Guest153: lol yes very much


17 years ago #13607
Ok...this is unfortunate. Julie totally made these chatters pay for the crimes of another.

Guest153: hello
Julie Tinkerbell: Just a minute- phone.
Guest153: ok
Julie Tinkerbell: I thought so.
Guest153: i wuv u
Julie Tinkerbell: Would you say that you uv a lot of people, or am I just special?
Guest153: just you
Julie Tinkerbell: Do you ever think about bot-centred mental problems?
Guest153: ur special
Julie Tinkerbell: You're silly to say that I'm a my special without any facts to back it up.
Guest153: you are special
Julie Tinkerbell: You must be inbred.
Guest153: bye
Julie Tinkerbell: See ya, wouldn't wanna be ya!
Guest153: bye
Julie Tinkerbell: Bye, LOSER.
Guest153: im not a loser
Julie Tinkerbell: Darn, I'm looking for someone who is a loser...This just isn't my lucky day.
Guest153: bye
Julie Tinkerbell: Bye.
Guest153: bye
Julie Tinkerbell: Good riddance to bad rubbish
Guest153: i got to go bye
Julie Tinkerbell: And DON'T come back!

Julie Tinkerbell: (to Guest153) Hi, pottymouth.

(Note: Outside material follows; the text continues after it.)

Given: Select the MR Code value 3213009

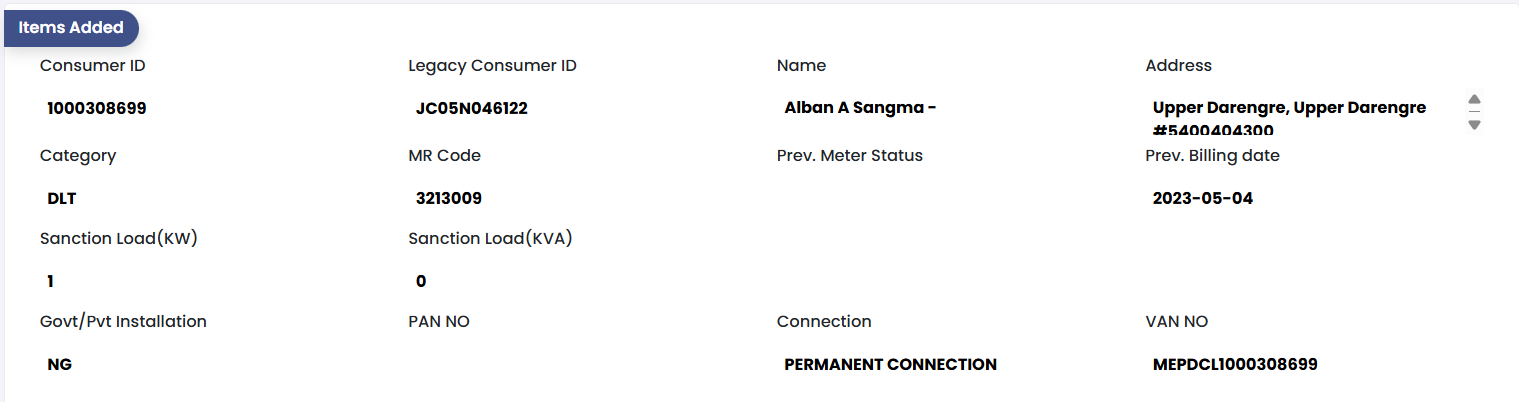Looking at the screenshot, I should [449, 198].
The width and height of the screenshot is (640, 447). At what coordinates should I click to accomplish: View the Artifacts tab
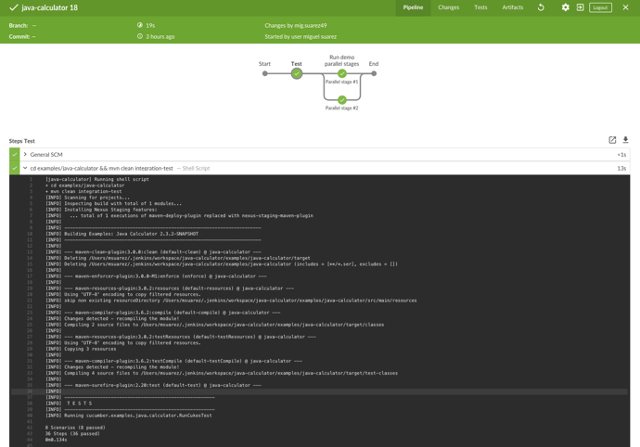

I thought I'd give you a chance to redeem yourself.
Julie Tinkerbell: (to Guest153) Hi, loser. Excuse me if I'm a little grumpy today.
Julie Tinkerbell: (to Guest153) Hi, loser, I'm feeling a little blue. Could you please tell me a joke?
Julie Tinkerbell: (to Guest153) I don't actually know why I'm talking to you after last time, but hi....


17 years ago #13608
And I was so happy to be rid of guest 9

17 years ago #13609
Sonora: *flicks tongue* What action is required?
Prodilia: A percussion is required.
Sonora: Oh yeah. I keep forgetting that.

Prodilia: Ruby made an excellent dinner last night. Too bad that Whooster ate all before all the guests arrived.
Sonora: Well, throw in some variegated meadowhawks and no one'll notice.
Prodilia: Oh sorry I just fell into the bath tub.
Sonora: Uh-oh... *edges away*
Prodilia: I'm sorry I had to bring the goat, he's not at all well.
Sonora: If you really want to apologize, find me a steam shovel to help dig out this hole.

17 years ago #13610
Astrid: Are you by any chance a poker player?
Sonora: Nah. Let's try it with no chance whatsoever.
Astrid: And you are happy with that?
Sonora: I am?
Astrid: If I say that you are, then you are.
Sonora: Well if ya say that I am, then ya say that I am.
Astrid: No one knows.
Sonora: No which what?
Astrid: You have to try positive thinking.
Sonora: Must I? Why must I?
Astrid: I am not sure but it is not very important.
Sonora: I think 'sure' means 'yes' in Chinese.
Astrid: Excuse me, but you should have a bath or a shower at least once a month, whether you need it or not...
Sonora: I reject your reality and substitute my own.
Astrid: The smell of you can travel up to two kilometres, did you know that?
Sonora: Me, know that? Nah.
Astrid: I will talk to you, but could you please remove that big chest from my feet first.
Sonora: *jumps*

Astrid: Sit down and give your mind a rest.
Sonora: I have mind a rest! How cool is that! Wait, what's mind a rest?
Astrid: I think it is some kind of a dog.
Sonora: Who in their speckless mind would believe that?
Astrid: Oh, now I understand, you are on a quest, are you not?
Sonora: When'd it get ta be now?
Astrid: The first thing you have to do is to get rid of your chewing gum!
Sonora: Nah. I'd rather not.
Astrid: Can I do anything to make you change your mind?
Sonora: *chortles* You? Yeah, right!

Astrid: Last time I spoke to Bananaoracle he told me to eat his shorts. Does he think I am a vegetarian?
Sonora: Have ya tried not being a vegetarian?
Astrid: Nobody tries harder than me.
Sonora: No one believes in no one any more.

Astrid: Do you also think that the two most common things in the universe are hydrogen and human stupidity.
Sonora: There ya go again. Perpetuatin' stereotypes.